- Exercise details
Copy the records below verbatim, leaving out the pictures.
== == ==
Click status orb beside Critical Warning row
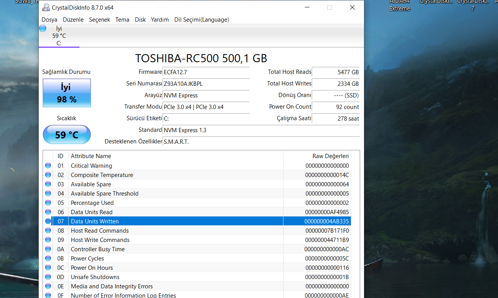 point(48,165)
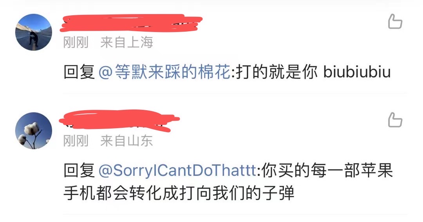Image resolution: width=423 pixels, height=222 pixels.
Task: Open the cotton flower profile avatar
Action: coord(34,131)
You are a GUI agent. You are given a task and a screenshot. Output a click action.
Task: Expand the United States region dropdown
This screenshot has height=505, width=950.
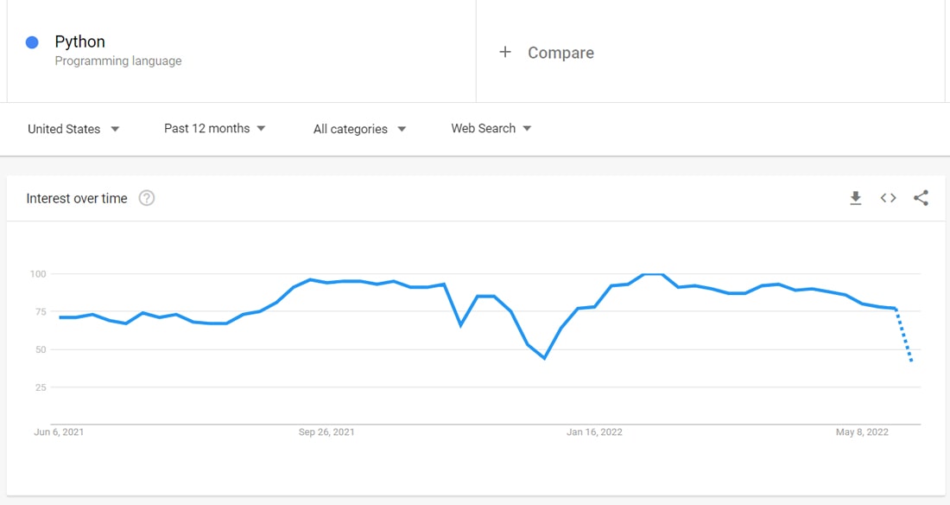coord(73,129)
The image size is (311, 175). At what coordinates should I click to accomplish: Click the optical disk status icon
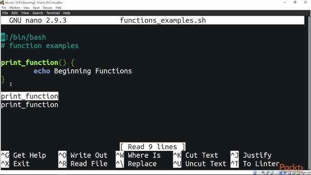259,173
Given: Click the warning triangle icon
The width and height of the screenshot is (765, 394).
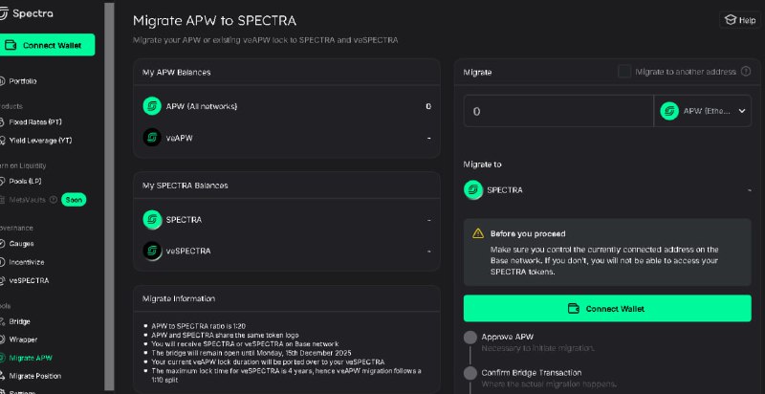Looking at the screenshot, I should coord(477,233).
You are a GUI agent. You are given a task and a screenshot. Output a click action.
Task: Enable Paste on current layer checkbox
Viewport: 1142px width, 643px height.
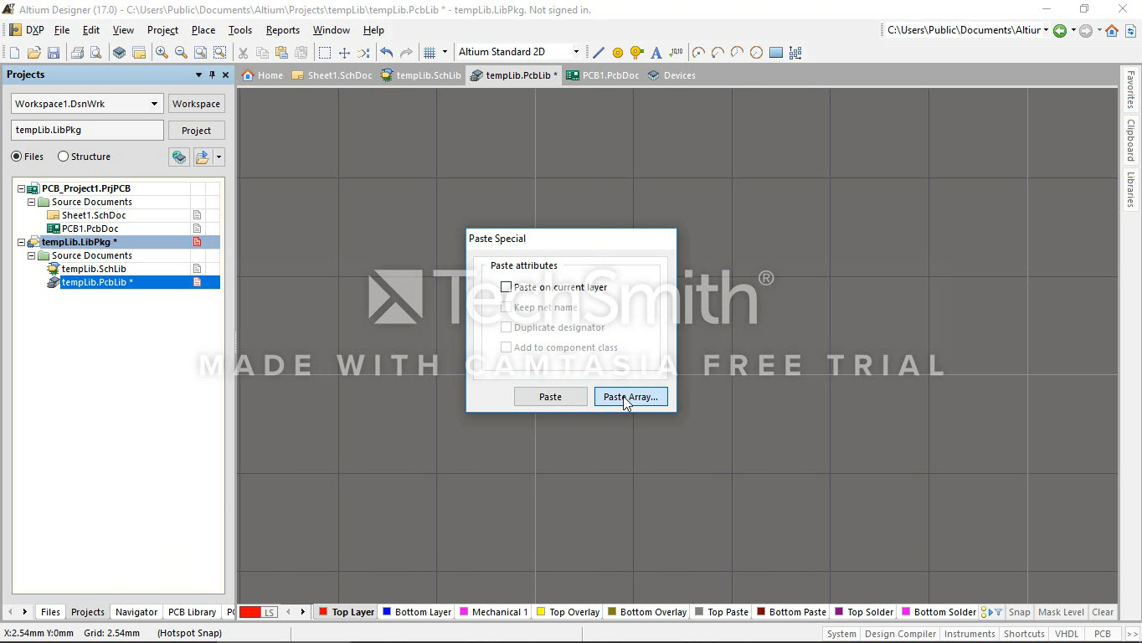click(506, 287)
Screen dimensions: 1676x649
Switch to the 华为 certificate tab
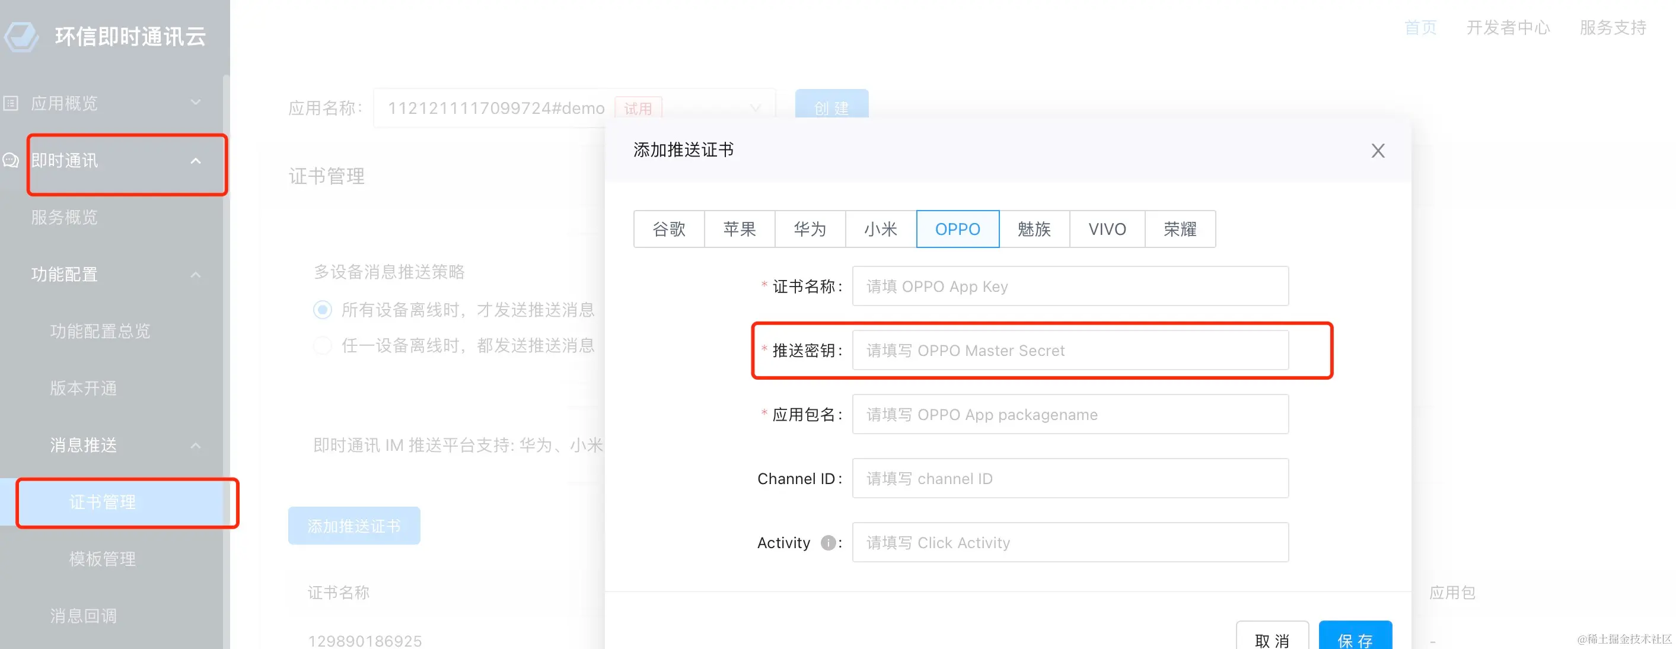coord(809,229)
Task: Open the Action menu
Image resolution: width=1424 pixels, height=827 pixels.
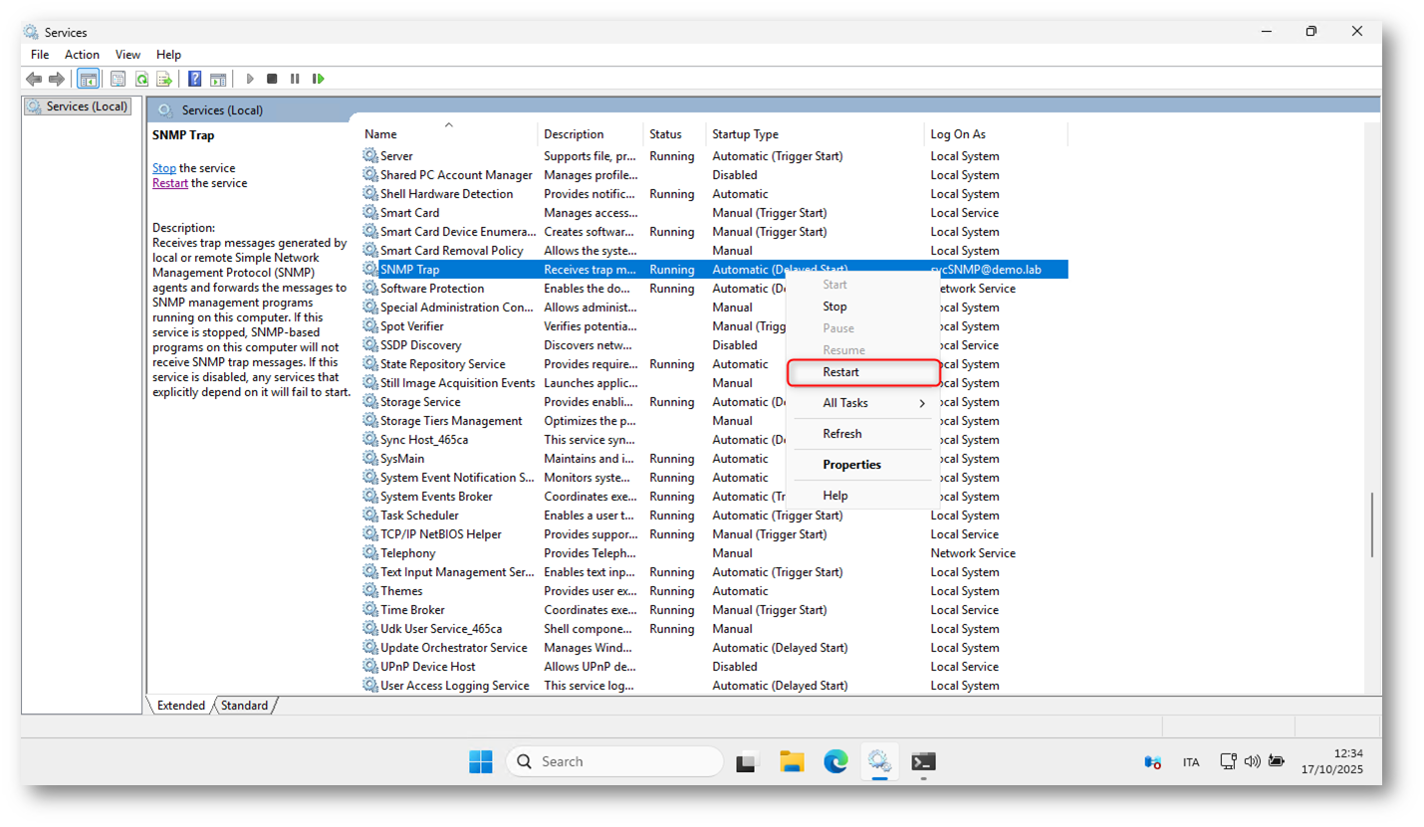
== == ==
- Completed exercise
Click status orb beside Critical Warning row
 point(48,165)
Image resolution: width=423 pixels, height=222 pixels.
Task: Open the cotton flower profile avatar
Action: coord(34,131)
You are a GUI agent. You are given a task and a screenshot. Output a click action.
Task: Expand the United States region dropdown
This screenshot has height=505, width=950.
coord(73,129)
The image size is (311, 175). At what coordinates should I click to accomplish: Click the optical disk status icon
259,173
Given: Click the warning triangle icon
The width and height of the screenshot is (765, 394).
Looking at the screenshot, I should coord(477,233).
You are a GUI agent. You are given a task and a screenshot. Output a click action.
Task: Enable Paste on current layer checkbox
Viewport: 1142px width, 643px height.
click(506, 287)
Screen dimensions: 1676x649
Switch to the 华为 certificate tab
coord(809,229)
Task: Open the Action menu
Image resolution: width=1424 pixels, height=827 pixels.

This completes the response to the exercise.